## Data records
[start]

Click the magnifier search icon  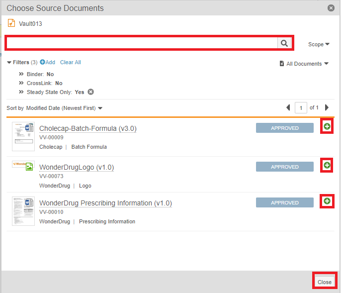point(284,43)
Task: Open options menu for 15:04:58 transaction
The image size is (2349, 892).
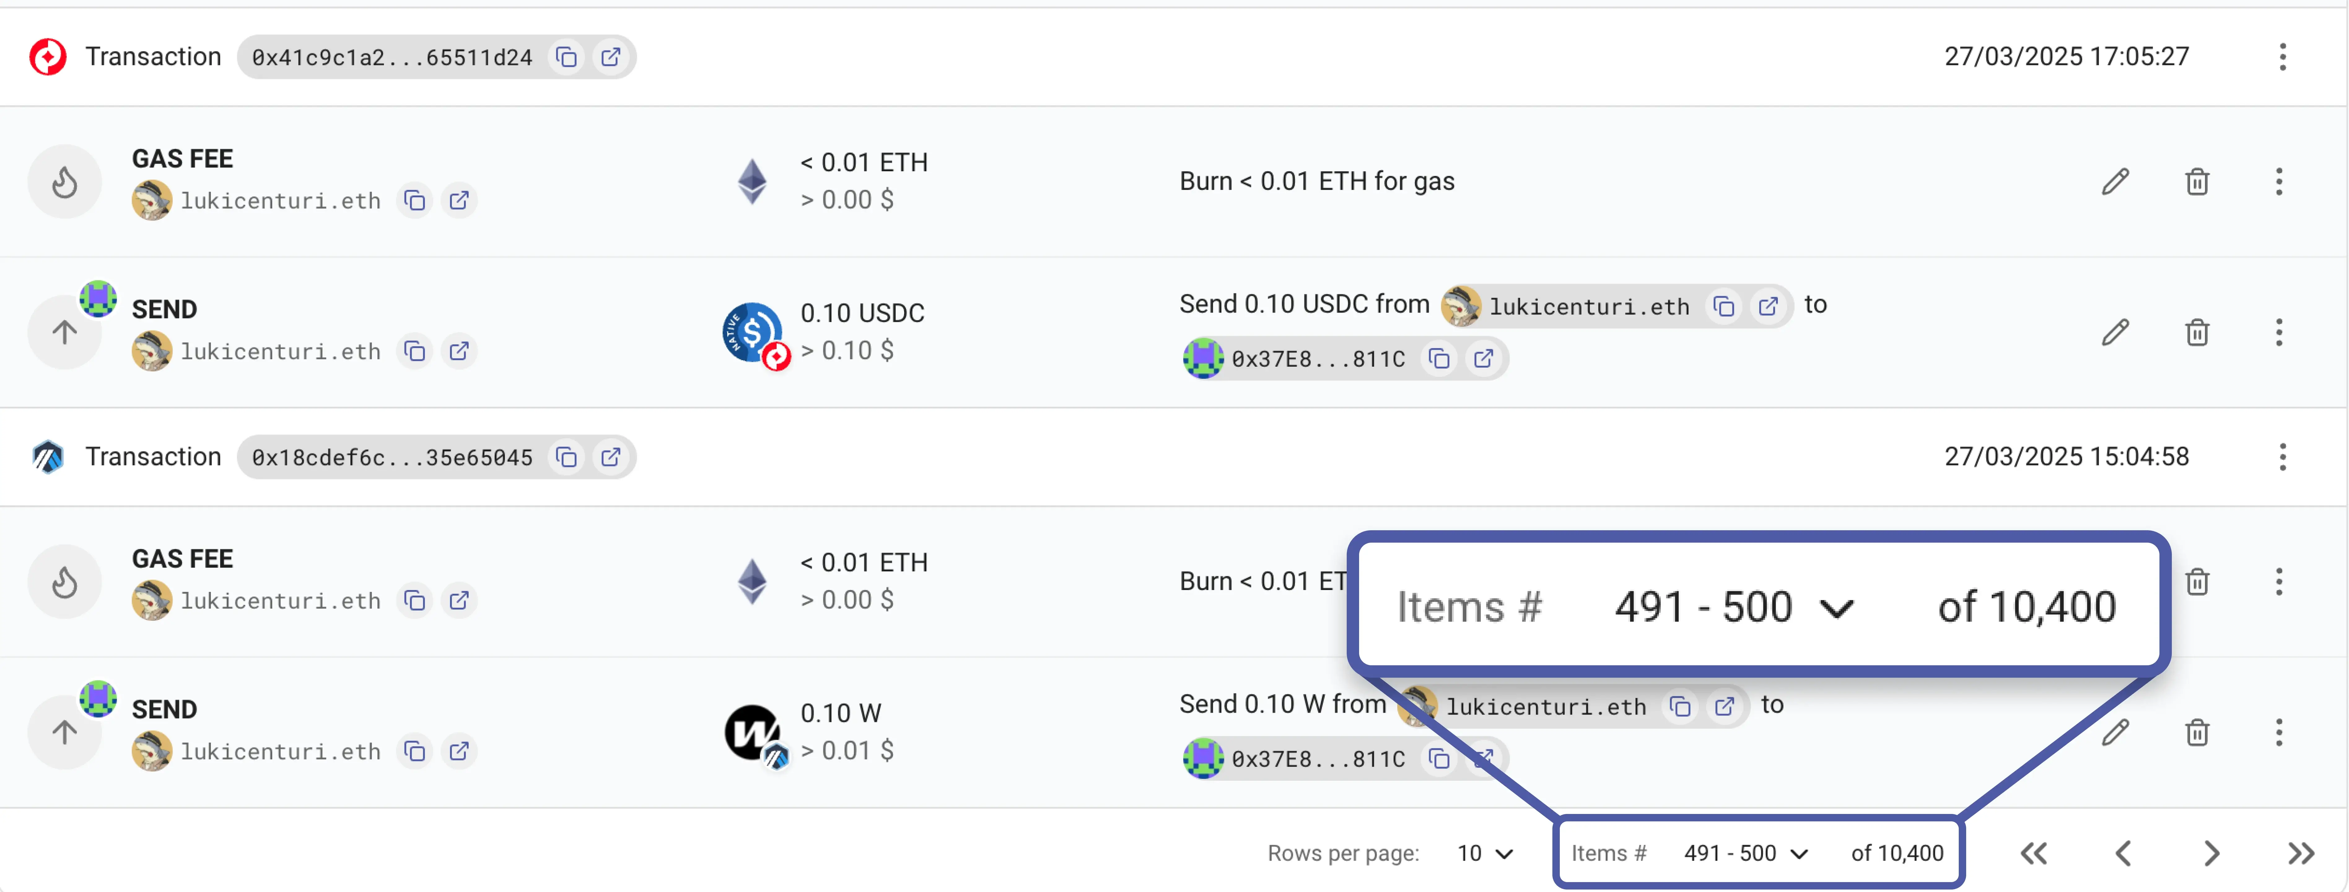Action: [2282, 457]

[end]
[start]

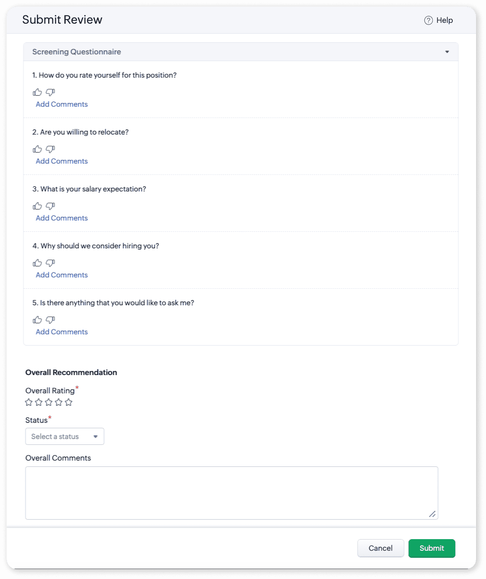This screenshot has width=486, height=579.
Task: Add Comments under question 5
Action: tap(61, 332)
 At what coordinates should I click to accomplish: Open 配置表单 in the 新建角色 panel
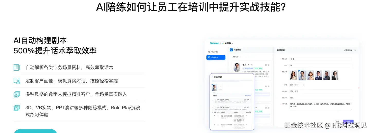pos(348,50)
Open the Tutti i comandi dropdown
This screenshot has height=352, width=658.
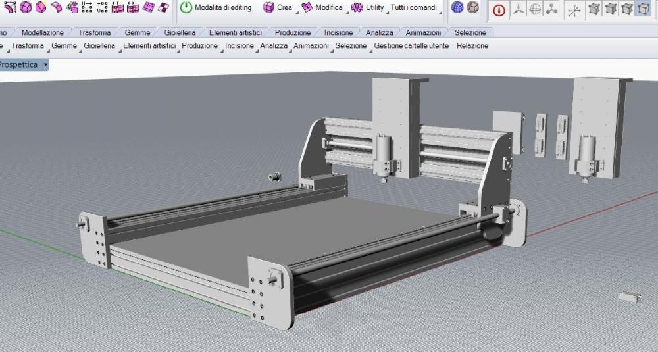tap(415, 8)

[end]

## Description of the task
Please rewrite the records starting with the line with "Open the Tutti i comandi dropdown" and going on through the line with "tap(415, 8)", changing "dropdown" to "menu" and leaving everything else as it is. Give only those lines, without the pictures.

## Response
Open the Tutti i comandi menu
This screenshot has height=352, width=658.
tap(415, 8)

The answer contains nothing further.